Set problem = Reproduce each item below line for line, character for character.

Records shown =

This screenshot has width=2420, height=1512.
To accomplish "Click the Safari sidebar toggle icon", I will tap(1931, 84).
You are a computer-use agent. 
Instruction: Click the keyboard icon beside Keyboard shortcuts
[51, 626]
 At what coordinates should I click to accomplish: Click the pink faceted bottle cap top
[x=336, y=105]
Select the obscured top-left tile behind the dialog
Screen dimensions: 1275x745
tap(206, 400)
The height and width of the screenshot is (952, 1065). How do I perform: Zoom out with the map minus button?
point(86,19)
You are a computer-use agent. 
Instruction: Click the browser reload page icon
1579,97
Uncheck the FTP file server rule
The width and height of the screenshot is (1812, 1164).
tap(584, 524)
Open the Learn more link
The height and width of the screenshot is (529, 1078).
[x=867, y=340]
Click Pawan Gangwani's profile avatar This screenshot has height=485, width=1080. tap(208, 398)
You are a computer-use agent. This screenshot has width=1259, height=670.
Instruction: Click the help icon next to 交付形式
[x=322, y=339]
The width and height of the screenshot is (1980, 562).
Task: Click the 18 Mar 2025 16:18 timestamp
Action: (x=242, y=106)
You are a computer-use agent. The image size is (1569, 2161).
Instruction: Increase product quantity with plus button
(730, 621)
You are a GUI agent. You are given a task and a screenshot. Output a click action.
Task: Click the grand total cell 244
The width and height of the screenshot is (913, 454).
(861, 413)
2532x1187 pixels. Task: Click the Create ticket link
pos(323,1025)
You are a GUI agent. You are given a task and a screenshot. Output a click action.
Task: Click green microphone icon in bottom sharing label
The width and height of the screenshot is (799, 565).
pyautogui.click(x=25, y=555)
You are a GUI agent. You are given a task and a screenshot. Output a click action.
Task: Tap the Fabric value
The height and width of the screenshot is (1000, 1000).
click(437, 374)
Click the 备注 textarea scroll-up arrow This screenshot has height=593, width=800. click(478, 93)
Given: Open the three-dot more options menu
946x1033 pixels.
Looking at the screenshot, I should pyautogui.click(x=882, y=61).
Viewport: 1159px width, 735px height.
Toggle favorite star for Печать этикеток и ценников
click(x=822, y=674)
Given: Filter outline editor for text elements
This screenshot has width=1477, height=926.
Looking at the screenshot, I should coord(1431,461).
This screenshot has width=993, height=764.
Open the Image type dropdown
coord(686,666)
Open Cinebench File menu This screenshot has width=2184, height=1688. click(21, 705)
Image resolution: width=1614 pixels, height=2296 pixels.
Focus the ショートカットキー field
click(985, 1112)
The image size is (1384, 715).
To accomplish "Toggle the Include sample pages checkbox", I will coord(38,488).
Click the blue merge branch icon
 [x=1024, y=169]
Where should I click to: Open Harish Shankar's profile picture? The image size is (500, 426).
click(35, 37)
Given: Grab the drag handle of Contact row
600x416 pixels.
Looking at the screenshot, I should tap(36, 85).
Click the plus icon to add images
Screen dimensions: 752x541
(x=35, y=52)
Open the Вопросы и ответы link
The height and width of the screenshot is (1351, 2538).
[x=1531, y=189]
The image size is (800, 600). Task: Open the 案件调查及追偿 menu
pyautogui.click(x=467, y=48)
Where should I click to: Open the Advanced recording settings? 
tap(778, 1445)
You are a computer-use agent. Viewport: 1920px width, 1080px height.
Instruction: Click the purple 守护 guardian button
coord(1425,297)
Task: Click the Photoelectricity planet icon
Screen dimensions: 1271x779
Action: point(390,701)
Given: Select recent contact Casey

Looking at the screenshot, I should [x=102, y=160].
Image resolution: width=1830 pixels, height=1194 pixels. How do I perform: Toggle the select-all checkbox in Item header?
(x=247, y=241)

Solution below =
This screenshot has width=2420, height=1512.
To accomplish "Click the Safari sidebar toggle icon", I will tap(1931, 84).
You are a computer-use agent. 
Instruction: Click the keyboard icon beside Keyboard shortcuts
[51, 626]
 At what coordinates should I click to accomplish: Click the pink faceted bottle cap top
[x=336, y=105]
Select the obscured top-left tile behind the dialog
Screen dimensions: 1275x745
tap(206, 400)
The height and width of the screenshot is (952, 1065). How do I perform: Zoom out with the map minus button?
point(86,19)
You are a computer-use agent. 
Instruction: Click the browser reload page icon
1579,97
Uncheck the FTP file server rule
The width and height of the screenshot is (1812, 1164).
tap(584, 524)
Open the Learn more link
The height and width of the screenshot is (529, 1078).
[x=867, y=340]
Click Pawan Gangwani's profile avatar This screenshot has height=485, width=1080. tap(208, 398)
You are a computer-use agent. This screenshot has width=1259, height=670.
Instruction: Click the help icon next to 交付形式
[x=322, y=339]
The width and height of the screenshot is (1980, 562).
Task: Click the 18 Mar 2025 16:18 timestamp
Action: (x=242, y=106)
You are a computer-use agent. The image size is (1569, 2161).
Instruction: Increase product quantity with plus button
(730, 621)
You are a GUI agent. You are given a task and a screenshot. Output a click action.
Task: Click the grand total cell 244
The width and height of the screenshot is (913, 454).
(861, 413)
2532x1187 pixels. Task: Click the Create ticket link
pos(323,1025)
You are a GUI agent. You are given a task and a screenshot. Output a click action.
Task: Click green microphone icon in bottom sharing label
The width and height of the screenshot is (799, 565).
pyautogui.click(x=25, y=555)
You are a GUI agent. You are given a task and a screenshot. Output a click action.
Task: Tap the Fabric value
The height and width of the screenshot is (1000, 1000).
click(437, 374)
Click the 备注 textarea scroll-up arrow This screenshot has height=593, width=800. click(478, 93)
Given: Open the three-dot more options menu
946x1033 pixels.
Looking at the screenshot, I should pyautogui.click(x=882, y=61).
Viewport: 1159px width, 735px height.
Toggle favorite star for Печать этикеток и ценников
click(x=822, y=674)
Given: Filter outline editor for text elements
This screenshot has width=1477, height=926.
Looking at the screenshot, I should coord(1431,461).
This screenshot has width=993, height=764.
Open the Image type dropdown
coord(686,666)
Open Cinebench File menu This screenshot has width=2184, height=1688. click(21, 705)
Image resolution: width=1614 pixels, height=2296 pixels.
Focus the ショートカットキー field
click(985, 1112)
The image size is (1384, 715).
To accomplish "Toggle the Include sample pages checkbox", I will coord(38,488).
Click the blue merge branch icon
 [x=1024, y=169]
Where should I click to: Open Harish Shankar's profile picture? The image size is (500, 426).
click(35, 37)
Given: Grab the drag handle of Contact row
600x416 pixels.
Looking at the screenshot, I should tap(36, 85).
Click the plus icon to add images
Screen dimensions: 752x541
(x=35, y=52)
Open the Вопросы и ответы link
The height and width of the screenshot is (1351, 2538).
[x=1531, y=189]
The image size is (800, 600). Task: Open the 案件调查及追偿 menu
pyautogui.click(x=467, y=48)
Where should I click to: Open the Advanced recording settings? 
tap(778, 1445)
You are a computer-use agent. Viewport: 1920px width, 1080px height.
Instruction: Click the purple 守护 guardian button
coord(1425,297)
Task: Click the Photoelectricity planet icon
Screen dimensions: 1271x779
Action: point(390,701)
Given: Select recent contact Casey

Looking at the screenshot, I should [x=102, y=160].
Image resolution: width=1830 pixels, height=1194 pixels. How do I perform: Toggle the select-all checkbox in Item header?
(x=247, y=241)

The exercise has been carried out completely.